> [TASK TO CARRY OUT]:
All of the records below need to be returned exactly.

═════ RAW DATA

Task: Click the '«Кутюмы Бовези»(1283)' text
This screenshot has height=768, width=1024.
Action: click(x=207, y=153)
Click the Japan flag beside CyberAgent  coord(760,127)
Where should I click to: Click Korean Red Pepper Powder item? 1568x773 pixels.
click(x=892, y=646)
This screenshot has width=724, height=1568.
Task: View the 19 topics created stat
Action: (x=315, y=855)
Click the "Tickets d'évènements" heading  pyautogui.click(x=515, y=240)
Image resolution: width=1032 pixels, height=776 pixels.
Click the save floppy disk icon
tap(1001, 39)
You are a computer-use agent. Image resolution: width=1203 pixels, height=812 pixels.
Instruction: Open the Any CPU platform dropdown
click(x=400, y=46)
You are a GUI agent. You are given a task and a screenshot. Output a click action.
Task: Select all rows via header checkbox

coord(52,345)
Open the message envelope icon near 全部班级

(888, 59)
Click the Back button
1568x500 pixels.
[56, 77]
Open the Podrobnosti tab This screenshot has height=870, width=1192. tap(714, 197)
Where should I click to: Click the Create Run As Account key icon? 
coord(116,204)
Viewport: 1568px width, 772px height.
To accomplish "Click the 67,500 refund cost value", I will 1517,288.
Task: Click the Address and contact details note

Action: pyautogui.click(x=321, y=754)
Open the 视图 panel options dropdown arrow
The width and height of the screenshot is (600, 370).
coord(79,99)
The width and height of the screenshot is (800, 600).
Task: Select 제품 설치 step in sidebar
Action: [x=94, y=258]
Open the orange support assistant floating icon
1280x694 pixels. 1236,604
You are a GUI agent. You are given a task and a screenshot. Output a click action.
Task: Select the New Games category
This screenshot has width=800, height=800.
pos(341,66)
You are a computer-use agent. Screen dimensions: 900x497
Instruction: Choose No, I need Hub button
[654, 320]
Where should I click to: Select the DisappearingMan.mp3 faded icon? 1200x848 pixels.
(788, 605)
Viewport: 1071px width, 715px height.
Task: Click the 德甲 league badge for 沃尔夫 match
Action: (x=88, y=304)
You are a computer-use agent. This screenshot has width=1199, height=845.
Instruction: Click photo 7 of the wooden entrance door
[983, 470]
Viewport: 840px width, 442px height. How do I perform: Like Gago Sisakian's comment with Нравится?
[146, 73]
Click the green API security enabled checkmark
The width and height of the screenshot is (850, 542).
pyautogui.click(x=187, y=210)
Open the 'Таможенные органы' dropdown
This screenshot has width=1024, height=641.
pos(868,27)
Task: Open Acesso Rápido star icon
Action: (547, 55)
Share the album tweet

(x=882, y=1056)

══════════

> [RESPONSE AREA]:
Task: Click the '«Кутюмы Бовези»(1283)' text
This screenshot has height=768, width=1024.
Action: click(x=207, y=153)
Click the Japan flag beside CyberAgent  coord(760,127)
Where should I click to: Click Korean Red Pepper Powder item? 1568x773 pixels.
click(x=892, y=646)
This screenshot has width=724, height=1568.
Task: View the 19 topics created stat
Action: (x=315, y=855)
Click the "Tickets d'évènements" heading  pyautogui.click(x=515, y=240)
Image resolution: width=1032 pixels, height=776 pixels.
Click the save floppy disk icon
tap(1001, 39)
You are a computer-use agent. Image resolution: width=1203 pixels, height=812 pixels.
Instruction: Open the Any CPU platform dropdown
click(x=400, y=46)
You are a GUI agent. You are given a task and a screenshot. Output a click action.
Task: Select all rows via header checkbox

coord(52,345)
Open the message envelope icon near 全部班级

(888, 59)
Click the Back button
1568x500 pixels.
[56, 77]
Open the Podrobnosti tab This screenshot has height=870, width=1192. tap(714, 197)
Where should I click to: Click the Create Run As Account key icon? 
coord(116,204)
Viewport: 1568px width, 772px height.
To accomplish "Click the 67,500 refund cost value", I will 1517,288.
Task: Click the Address and contact details note

Action: pyautogui.click(x=321, y=754)
Open the 视图 panel options dropdown arrow
The width and height of the screenshot is (600, 370).
coord(79,99)
The width and height of the screenshot is (800, 600).
Task: Select 제품 설치 step in sidebar
Action: [x=94, y=258]
Open the orange support assistant floating icon
1280x694 pixels. 1236,604
You are a GUI agent. You are given a task and a screenshot. Output a click action.
Task: Select the New Games category
This screenshot has width=800, height=800.
pos(341,66)
You are a computer-use agent. Screen dimensions: 900x497
Instruction: Choose No, I need Hub button
[654, 320]
Where should I click to: Select the DisappearingMan.mp3 faded icon? 1200x848 pixels.
(788, 605)
Viewport: 1071px width, 715px height.
Task: Click the 德甲 league badge for 沃尔夫 match
Action: (x=88, y=304)
You are a computer-use agent. This screenshot has width=1199, height=845.
Instruction: Click photo 7 of the wooden entrance door
[983, 470]
Viewport: 840px width, 442px height. How do I perform: Like Gago Sisakian's comment with Нравится?
[146, 73]
Click the green API security enabled checkmark
The width and height of the screenshot is (850, 542).
pyautogui.click(x=187, y=210)
Open the 'Таможенные органы' dropdown
This screenshot has width=1024, height=641.
pos(868,27)
Task: Open Acesso Rápido star icon
Action: (547, 55)
Share the album tweet

(x=882, y=1056)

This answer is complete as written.